Persons in charge:
The main objective of this research axis is to foster the combination of quantitative and modeling approaches to address the problem of biological complexity. Unraveling the complexity of living systems from cells to animal societies, is a challenge that requires a multi-disciplinary collaboration between fields that are still compartmentalized as regards developing new theoretical tools, data analysis and modeling techniques. It is at the interface between biology with physics and computer science that the fundamental principles governing living matter are likely to be discovered. Collaborative efforts are required between biologists, computer scientists and statisticians for the manipulation, the representation and the analysis of big data sets, and with statistical physicists and mathematicians for the development of predictive models of complex biological phenomena.

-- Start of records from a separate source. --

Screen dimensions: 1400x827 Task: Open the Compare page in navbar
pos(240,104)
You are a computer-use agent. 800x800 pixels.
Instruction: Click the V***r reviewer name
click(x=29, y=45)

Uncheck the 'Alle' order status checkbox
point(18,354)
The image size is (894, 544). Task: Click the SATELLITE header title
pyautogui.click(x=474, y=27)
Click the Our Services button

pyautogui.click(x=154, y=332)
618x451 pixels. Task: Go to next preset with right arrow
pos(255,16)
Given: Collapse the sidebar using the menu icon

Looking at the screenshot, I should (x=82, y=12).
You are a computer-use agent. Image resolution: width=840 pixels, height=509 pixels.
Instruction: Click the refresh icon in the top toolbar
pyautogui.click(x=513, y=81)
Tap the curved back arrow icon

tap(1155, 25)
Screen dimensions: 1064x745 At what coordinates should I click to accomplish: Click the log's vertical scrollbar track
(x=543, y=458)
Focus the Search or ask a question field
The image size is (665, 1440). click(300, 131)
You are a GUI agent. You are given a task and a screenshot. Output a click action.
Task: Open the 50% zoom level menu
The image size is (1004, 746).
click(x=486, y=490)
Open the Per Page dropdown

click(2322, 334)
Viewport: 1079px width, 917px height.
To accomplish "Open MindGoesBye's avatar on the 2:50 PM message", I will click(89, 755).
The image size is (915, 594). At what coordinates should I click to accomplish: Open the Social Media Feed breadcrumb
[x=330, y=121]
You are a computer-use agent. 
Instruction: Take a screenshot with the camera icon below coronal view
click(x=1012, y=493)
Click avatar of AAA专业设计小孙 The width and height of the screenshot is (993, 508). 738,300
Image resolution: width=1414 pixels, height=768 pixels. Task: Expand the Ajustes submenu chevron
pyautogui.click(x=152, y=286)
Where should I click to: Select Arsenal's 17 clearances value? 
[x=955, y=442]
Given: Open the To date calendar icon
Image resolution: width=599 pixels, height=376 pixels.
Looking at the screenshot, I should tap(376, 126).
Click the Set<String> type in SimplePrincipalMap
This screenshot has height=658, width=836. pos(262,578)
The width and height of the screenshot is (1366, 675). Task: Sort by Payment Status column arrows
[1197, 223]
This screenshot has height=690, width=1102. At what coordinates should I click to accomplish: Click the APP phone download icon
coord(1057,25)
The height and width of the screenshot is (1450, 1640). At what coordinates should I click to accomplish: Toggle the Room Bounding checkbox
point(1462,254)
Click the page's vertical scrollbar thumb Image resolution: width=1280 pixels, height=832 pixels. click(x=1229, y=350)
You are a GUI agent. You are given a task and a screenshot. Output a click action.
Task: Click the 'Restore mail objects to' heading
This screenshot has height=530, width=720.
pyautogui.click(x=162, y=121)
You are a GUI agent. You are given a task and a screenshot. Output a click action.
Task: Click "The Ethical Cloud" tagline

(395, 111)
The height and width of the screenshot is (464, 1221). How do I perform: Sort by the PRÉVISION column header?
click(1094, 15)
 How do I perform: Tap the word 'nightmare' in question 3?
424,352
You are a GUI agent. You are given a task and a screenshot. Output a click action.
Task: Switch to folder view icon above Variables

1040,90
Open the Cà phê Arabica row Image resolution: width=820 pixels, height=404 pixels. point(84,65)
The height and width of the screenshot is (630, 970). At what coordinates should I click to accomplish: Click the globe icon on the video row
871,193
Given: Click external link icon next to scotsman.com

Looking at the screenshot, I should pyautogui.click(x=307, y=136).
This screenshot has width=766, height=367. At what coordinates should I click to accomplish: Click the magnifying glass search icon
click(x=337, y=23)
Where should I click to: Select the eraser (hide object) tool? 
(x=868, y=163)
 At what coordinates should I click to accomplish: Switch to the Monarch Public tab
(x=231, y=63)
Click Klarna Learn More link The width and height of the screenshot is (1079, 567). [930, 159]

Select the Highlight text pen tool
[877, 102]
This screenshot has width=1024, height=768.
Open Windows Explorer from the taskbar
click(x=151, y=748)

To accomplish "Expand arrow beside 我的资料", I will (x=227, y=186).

The Computational and Systems Biology Axis is intended to play a key role (1) to promote collaborations between experimentalists and theoreticians, (2) to develop the quantitative and modeling approaches within the CBI and (3) to define the recruitment policy of new research groups at the frontier between non-linear and statistical physics, computational sciences and biology thus bringing new skills and competencies to the CBI.
The most innovative approach of this axis is the identification of common questions at various scales of biological organization. This provides a unique opportunity for researchers coming from different biological areas (molecular, cellular, developmental and behavioral biology) to exchange analytical and theoretical approaches, and stimulates new research directions. Three main research themes have been identified: (1) collective motion, (2) large-scale structure and dynamics of interaction networks, and (3) morphogenesis and self-assembling. All these research themes require specific data analysis and modeling techniques.